What you return must match the listing below exactly.

**Data to use:**
◇ ◇ ◇ ◇ ◇ ◇ ◇

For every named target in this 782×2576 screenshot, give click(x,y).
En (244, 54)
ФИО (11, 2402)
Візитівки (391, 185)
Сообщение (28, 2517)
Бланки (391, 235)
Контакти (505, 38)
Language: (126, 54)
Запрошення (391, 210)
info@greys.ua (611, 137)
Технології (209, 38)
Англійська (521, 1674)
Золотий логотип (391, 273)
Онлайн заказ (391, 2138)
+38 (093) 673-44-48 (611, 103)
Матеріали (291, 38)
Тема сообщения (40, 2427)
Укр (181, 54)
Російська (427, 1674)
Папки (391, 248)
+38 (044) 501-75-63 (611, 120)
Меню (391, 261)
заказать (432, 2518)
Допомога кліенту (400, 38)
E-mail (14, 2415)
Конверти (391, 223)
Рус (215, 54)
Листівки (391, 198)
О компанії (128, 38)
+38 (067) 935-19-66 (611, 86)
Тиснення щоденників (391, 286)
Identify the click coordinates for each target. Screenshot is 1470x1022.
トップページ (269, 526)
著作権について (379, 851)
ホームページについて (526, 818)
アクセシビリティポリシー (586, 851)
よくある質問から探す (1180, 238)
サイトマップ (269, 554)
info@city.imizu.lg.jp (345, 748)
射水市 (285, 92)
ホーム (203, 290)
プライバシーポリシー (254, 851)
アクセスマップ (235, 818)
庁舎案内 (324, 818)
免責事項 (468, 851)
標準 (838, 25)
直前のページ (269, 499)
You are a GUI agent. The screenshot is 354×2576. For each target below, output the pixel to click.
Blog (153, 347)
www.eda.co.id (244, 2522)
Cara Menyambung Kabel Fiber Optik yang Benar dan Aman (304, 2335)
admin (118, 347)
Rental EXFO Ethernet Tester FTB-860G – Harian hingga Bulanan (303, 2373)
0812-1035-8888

◇ ◇ ◇ ◇ ◇ ◇ ◇

**Answer box:**
For every named target in this 782×2576 screenshot, give click(x,y).
En (244, 54)
ФИО (11, 2402)
Візитівки (391, 185)
Сообщение (28, 2517)
Бланки (391, 235)
Контакти (505, 38)
Language: (126, 54)
Запрошення (391, 210)
info@greys.ua (611, 137)
Технології (209, 38)
Англійська (521, 1674)
Золотий логотип (391, 273)
Онлайн заказ (391, 2138)
+38 (093) 673-44-48 (611, 103)
Матеріали (291, 38)
Тема сообщения (40, 2427)
Укр (181, 54)
Російська (427, 1674)
Папки (391, 248)
+38 (044) 501-75-63 (611, 120)
Меню (391, 261)
заказать (432, 2518)
Допомога кліенту (400, 38)
E-mail (14, 2415)
Конверти (391, 223)
Рус (215, 54)
Листівки (391, 198)
О компанії (128, 38)
+38 (067) 935-19-66 (611, 86)
Тиснення щоденників (391, 286)
Identify the click coordinates for each target. Screenshot is 1470x1022.
トップページ (269, 526)
著作権について (379, 851)
ホームページについて (526, 818)
アクセシビリティポリシー (586, 851)
よくある質問から探す (1180, 238)
サイトマップ (269, 554)
info@city.imizu.lg.jp (345, 748)
射水市 (285, 92)
ホーム (203, 290)
プライバシーポリシー (254, 851)
アクセスマップ (235, 818)
庁舎案内 (324, 818)
免責事項 (468, 851)
標準 (838, 25)
直前のページ (269, 499)
You are a GUI agent. The screenshot is 354×2576. For each target below, output the pixel to click.
Blog (153, 347)
www.eda.co.id (244, 2522)
Cara Menyambung Kabel Fiber Optik yang Benar dan Aman (304, 2335)
admin (118, 347)
Rental EXFO Ethernet Tester FTB-860G – Harian hingga Bulanan (303, 2373)
0812-1035-8888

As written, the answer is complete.